Data records
◆ ◆ ◆ ◆ ◆
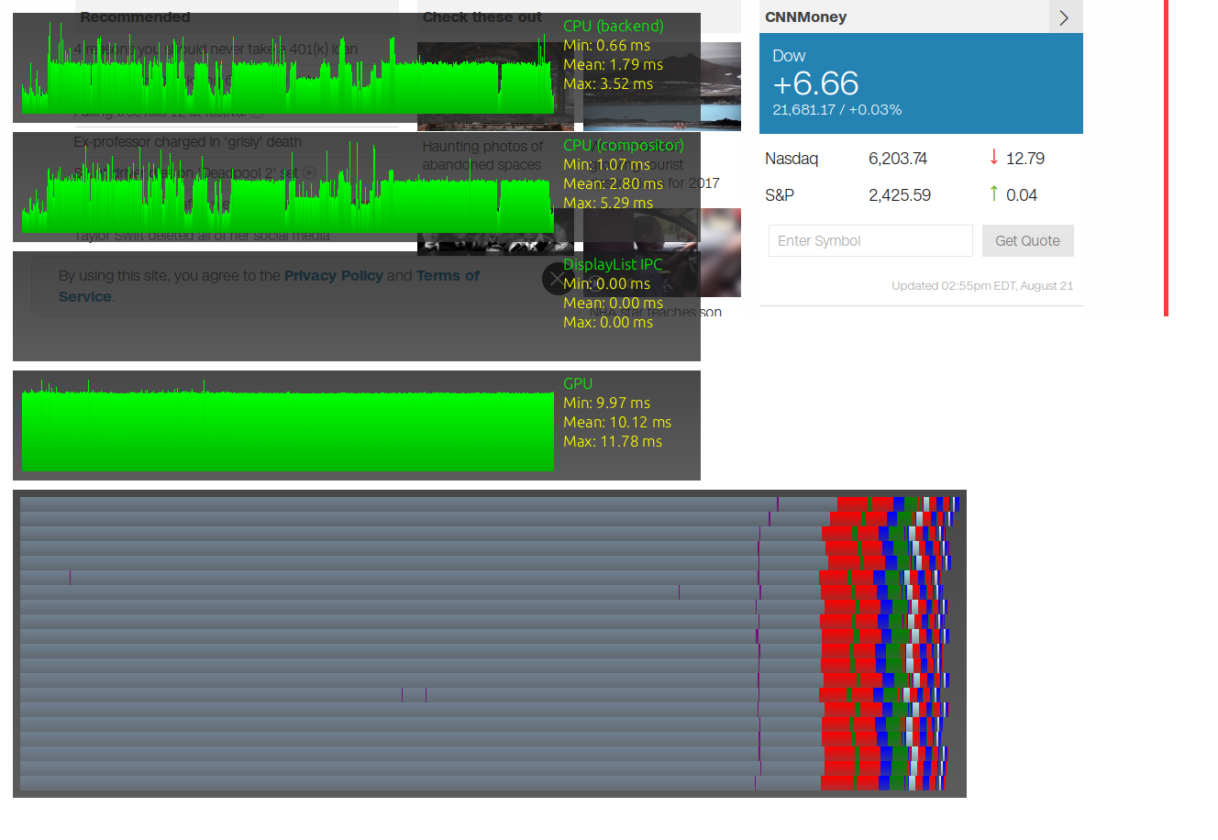
Task: Open the 'Haunting photos of abandoned spaces' thumbnail
Action: [495, 87]
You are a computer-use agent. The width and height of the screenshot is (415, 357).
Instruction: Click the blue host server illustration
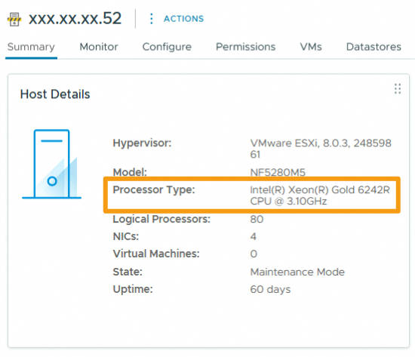[51, 164]
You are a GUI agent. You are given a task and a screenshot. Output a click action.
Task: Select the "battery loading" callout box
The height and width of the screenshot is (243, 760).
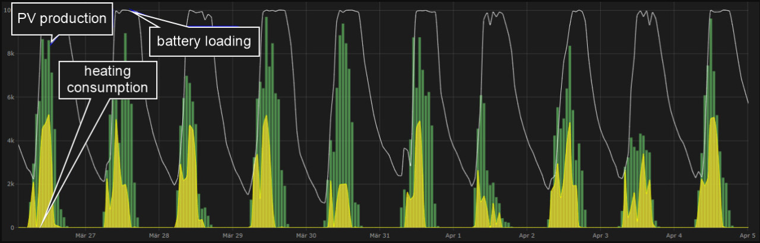click(x=204, y=41)
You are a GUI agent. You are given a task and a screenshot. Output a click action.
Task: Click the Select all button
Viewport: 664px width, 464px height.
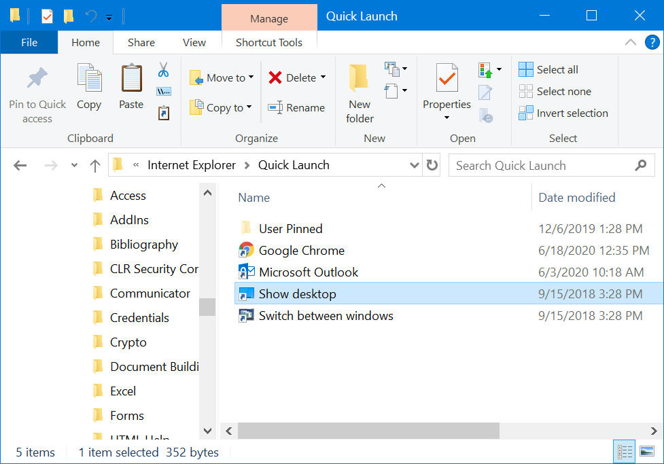click(x=548, y=70)
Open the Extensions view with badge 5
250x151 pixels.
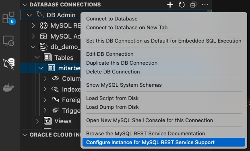tap(9, 18)
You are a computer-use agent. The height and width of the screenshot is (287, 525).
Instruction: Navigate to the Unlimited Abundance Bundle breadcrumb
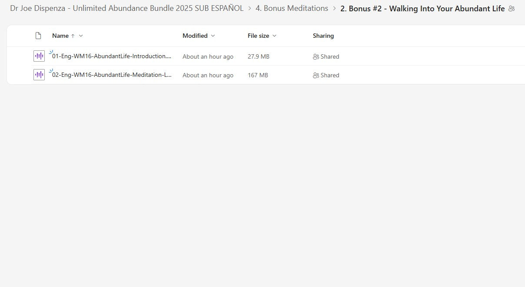click(126, 8)
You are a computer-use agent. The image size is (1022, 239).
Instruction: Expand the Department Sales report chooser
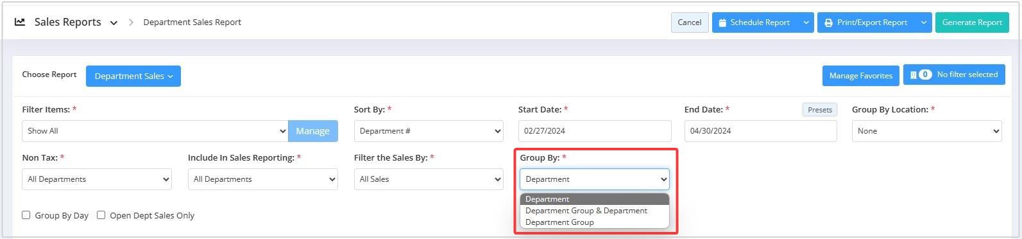coord(133,76)
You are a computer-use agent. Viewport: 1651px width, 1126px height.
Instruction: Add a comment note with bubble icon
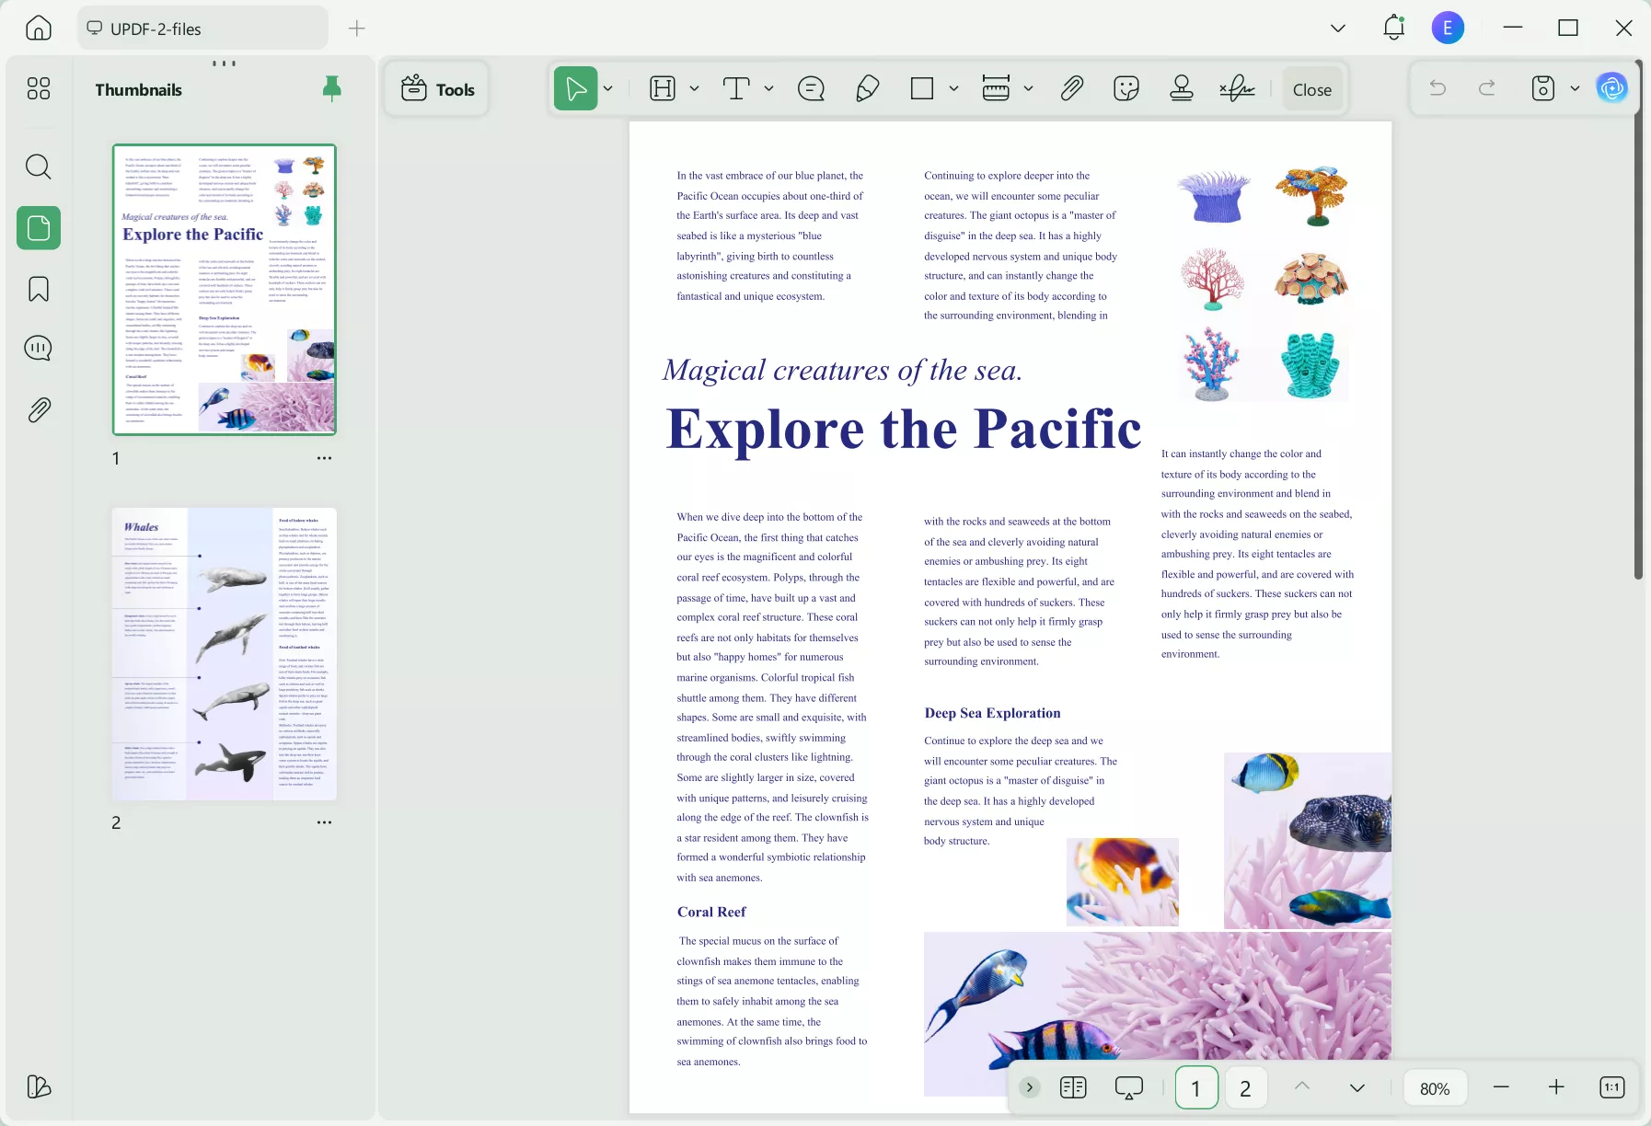click(811, 89)
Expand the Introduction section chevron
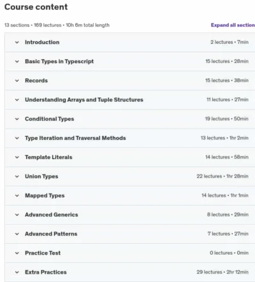 click(x=17, y=43)
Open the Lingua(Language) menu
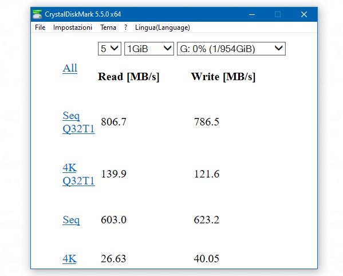The image size is (343, 276). [x=162, y=27]
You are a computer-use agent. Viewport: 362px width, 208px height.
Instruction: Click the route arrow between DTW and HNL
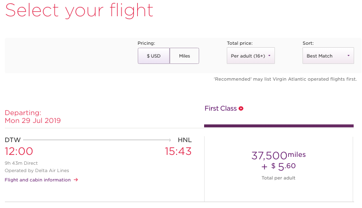[97, 140]
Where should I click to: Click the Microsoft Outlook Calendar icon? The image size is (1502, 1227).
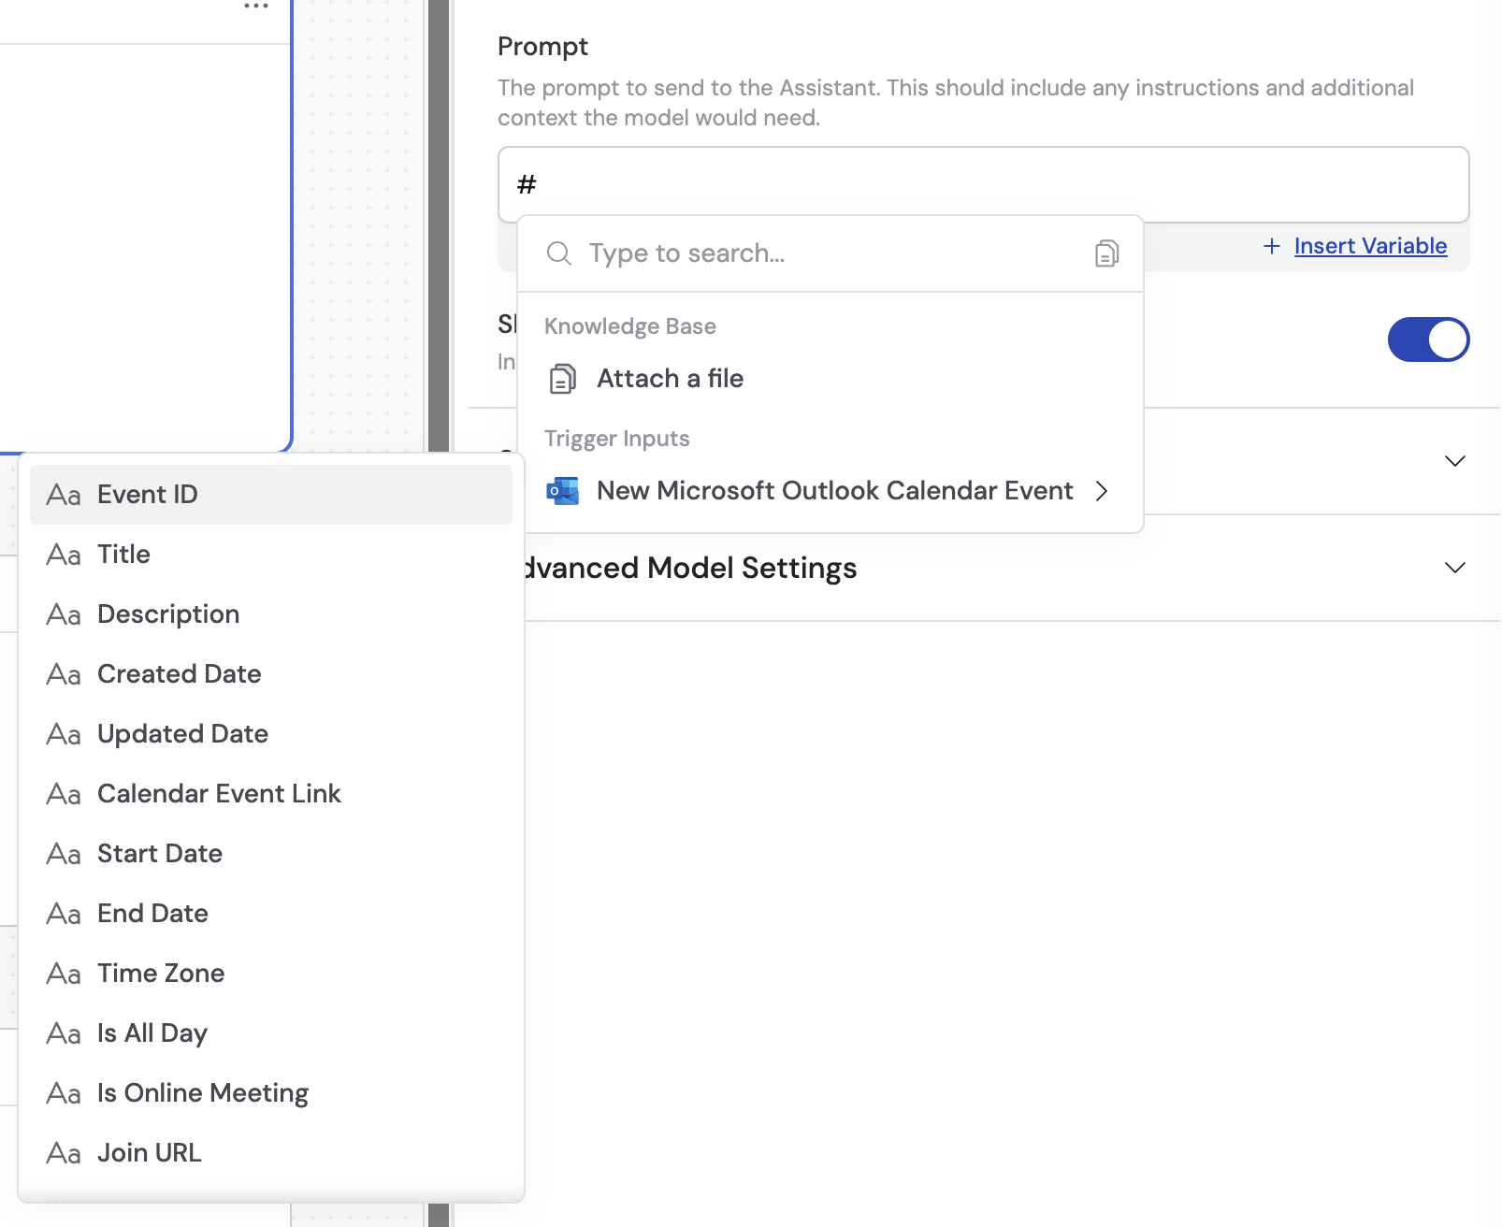coord(562,490)
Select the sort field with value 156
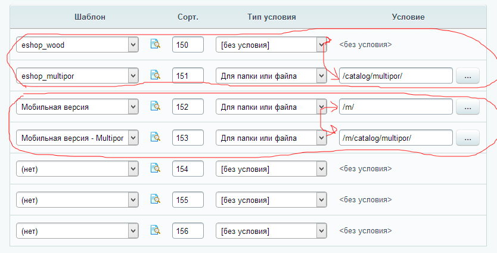 point(188,231)
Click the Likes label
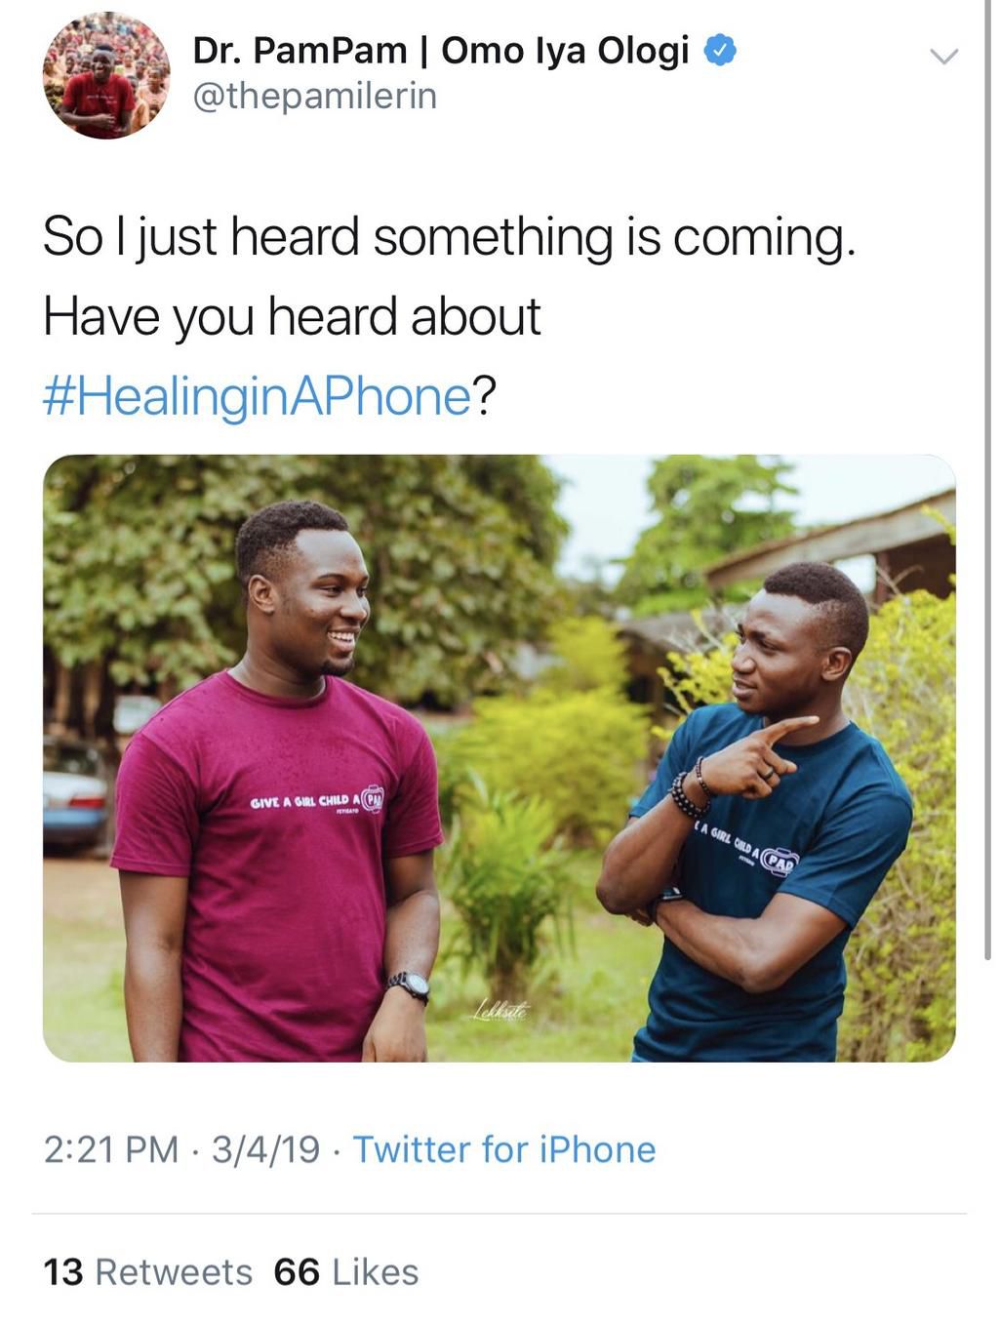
◆ ◆ ◆ ◆ ◆
• _Exercise goal_
Please write out all of the items above word for word, leaving out the pictures.

• _Solved problem_
Task: Open the 'Haunting photos of abandoned spaces' thumbnail
Action: [495, 87]
You are a computer-use agent. The width and height of the screenshot is (415, 357).
Instruction: Click the blue host server illustration
[51, 164]
You are a GUI agent. You are given a task and a screenshot. Output a click action.
Task: Select the "battery loading" callout box
The height and width of the screenshot is (243, 760).
click(x=204, y=41)
You are a GUI agent. You are given a task and a screenshot. Output a click action.
Task: Click the Select all button
Viewport: 664px width, 464px height.
click(x=548, y=70)
Open the Extensions view with badge 5
250x151 pixels.
tap(9, 18)
You are a computer-use agent. The height and width of the screenshot is (287, 525).
Instruction: Navigate to the Unlimited Abundance Bundle breadcrumb
click(126, 8)
You are a computer-use agent. The image size is (1022, 239).
Instruction: Expand the Department Sales report chooser
coord(133,76)
You are a computer-use agent. Viewport: 1651px width, 1126px height.
Instruction: Add a comment note with bubble icon
click(811, 89)
Expand the Introduction section chevron
 click(x=17, y=43)
Open the Lingua(Language) menu
The image size is (343, 276). [x=162, y=27]
You are a computer-use agent. Viewport: 362px width, 208px height.
Instruction: Click the route arrow between DTW and HNL
[97, 140]
Where should I click to: Click the Microsoft Outlook Calendar icon? The image size is (1502, 1227).
coord(562,490)
Select the sort field with value 156
 point(188,231)
Click the Likes label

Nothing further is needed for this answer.